Omstandigheden buiten toedoen van belastingplichtige rechtvaardigen geen vermindering van vertragingsrente

Omstandigheden buiten toedoen van belastingplichtige rechtvaardigen geen vermindering van vertragingsrente

Op 28 februari 2018 heeft het Hof van Justitie (hierna: HvJ) een arrest gewezen over vermindering van de vertragingsrente die is verschuldigd door een te late teruggaaf van de btw.

Feiten
Nidera B.V. (hierna: Nidera) is een in Nederland gevestigde onderneming. Zij kocht tussen februari en mei 2008 in Litouwen tarwe. In diezelfde periode heeft Nidera de tarwe uitgevoerd naar derde landen, waarbij zij het in het Litouwse recht voorziene 0%-tarief heeft toegepast. Op 12 augustus 2008 is Nidera als btw-ondernemer geregistreerd in Litouwen. In haar btw-aangifte over de periode 12 tot en met 31 augustus 2008 heeft zij de aan haar in rekening gebrachte btw aangegeven en verzocht om teruggaaf daarvan. De Litouwse belastingdienst heeft de teruggaaf geweigerd, omdat Nidera ten tijde van de tarweleveringen niet voor de btw was geregistreerd en daarom naar Litouws recht geen recht had op aftrek van de betaalde btw. Het HvJ heeft in een arrest Nidera’s recht op aftrek erkend. Nidera heeft vervolgens de btw teruggekregen en daarnaast rente vanaf de datum van het HvJ-arrest tot aan de dag van teruggaaf van de btw. De Litouwse belastingdienst weigerde om vertragingsrente te betalen voor de periode voorafgaand aan het arrest van het HvJ.
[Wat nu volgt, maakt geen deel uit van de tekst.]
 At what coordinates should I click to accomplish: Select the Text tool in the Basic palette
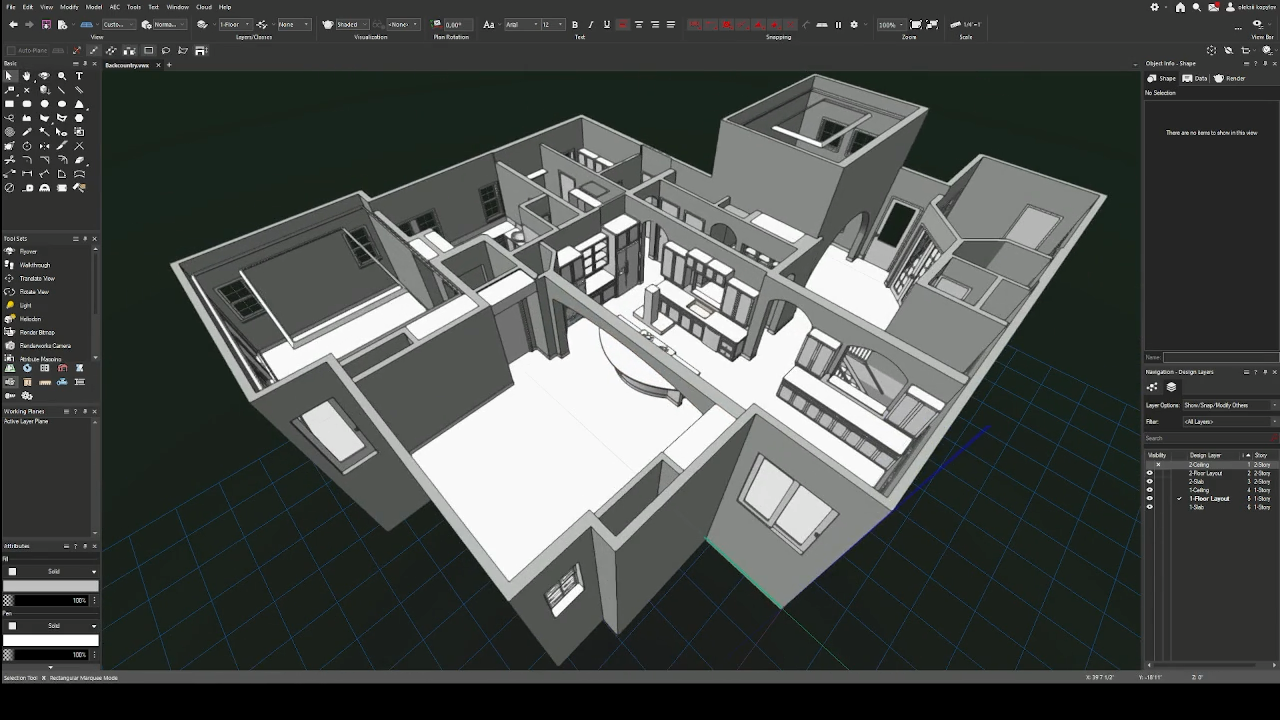79,76
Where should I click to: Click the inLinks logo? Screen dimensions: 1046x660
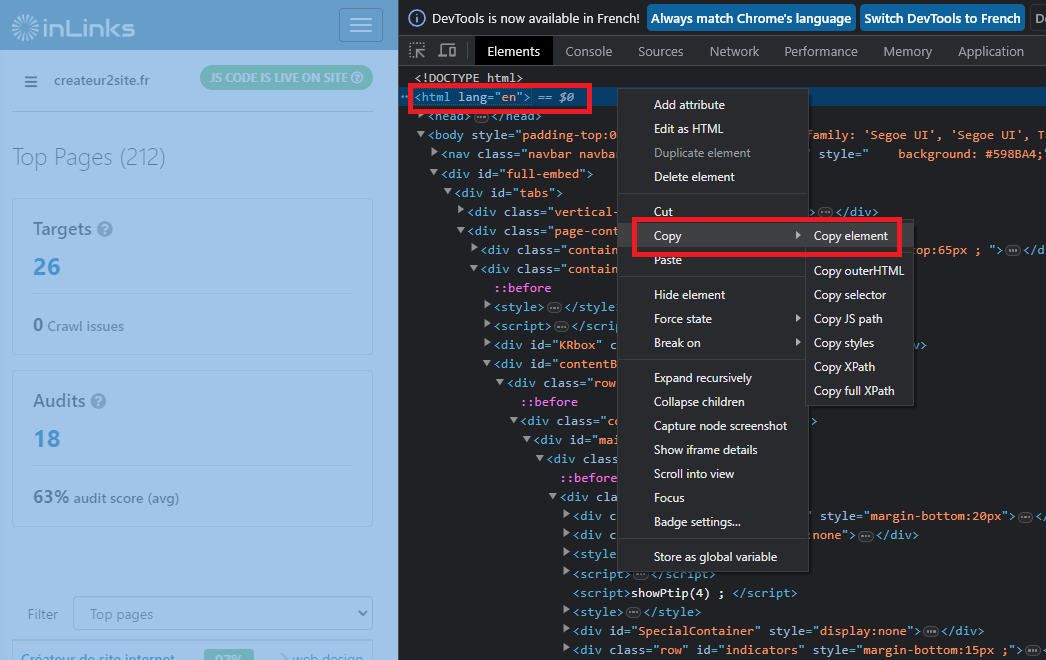[73, 28]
De verwijzende rechter vraagt of de rente die normaal gesproken op grond van het nationale recht is verschuldigd over een niet binnen de gestelde termijn teruggegeven btw, wordt verminderd om redenen die samenhangen met omstandigheden die niet aan Nidera zijn te wijten, zoals de omvang van de rente in verhouding tot het btw-overschot, de duur van de periode waarin de teruggaaf is uitgebleven en de daadwerkelijk door de btw-ondernemer geleden verliezen.

Oordeel HvJ
Naar het oordeel van het HvJ is vermindering van het bedrag van de vertragingsrente, die normaal gesproken volgens het nationale Litouwse recht is verschuldigd over een niet binnen de gestelde termijn teruggegeven btw-overschot, door omstandigheden die niet kunnen worden toegerekend aan de btw-ondernemer, in strijd met het fiscale neutraliteitsbeginsel. De volgende omstandigheden kunnen geen vermindering van de vertragingsrente rechtvaardigen:

  • de hoogte van het bedrag aan te vergoeden rente, in verhouding tot het bedrag van de btw-teruggaaf;
  • de duur van de periode van de niet-teruggaaf;
  • de redenen voor de niet-teruggaaf;
  • de daadwerkelijk door de btw-ondernemer gelezen verliezen.

Belang voor de praktijk
Het is een aangelegenheid van het nationale recht van elke EU-lidstaat om voorwaarden vast te stellen waaronder vertragingsrente moet worden betaald, met name de rentevoet en de wijze waarop de rente wordt berekend. Hierbij moet wel het fiscale neutraliteitsbeginsel in acht worden gehouden.
In Nederland ontvangt een btw-ondernemer onder omstandigheden belastingrente als op verzoek teruggaaf van btw wordt verleend. De Belastingdienst is echter pas belastingrente verschuldigd als de Belastingdienst de teruggaaf verleent na 8 weken nadat het verzoek om die teruggaaf is ontvangen. De Belastingdienst betaalt in dat geval de rente vanaf 8 weken na de ontvangst van het teruggaafverzoek tot 14 dagen na de datum van de teruggaafbeschikking. Over de periode tot 1 april volgend op het belastingjaar waarop de btw-teruggaaf betrekking heeft, vergoedt de Belastingdienst geen belastingrente.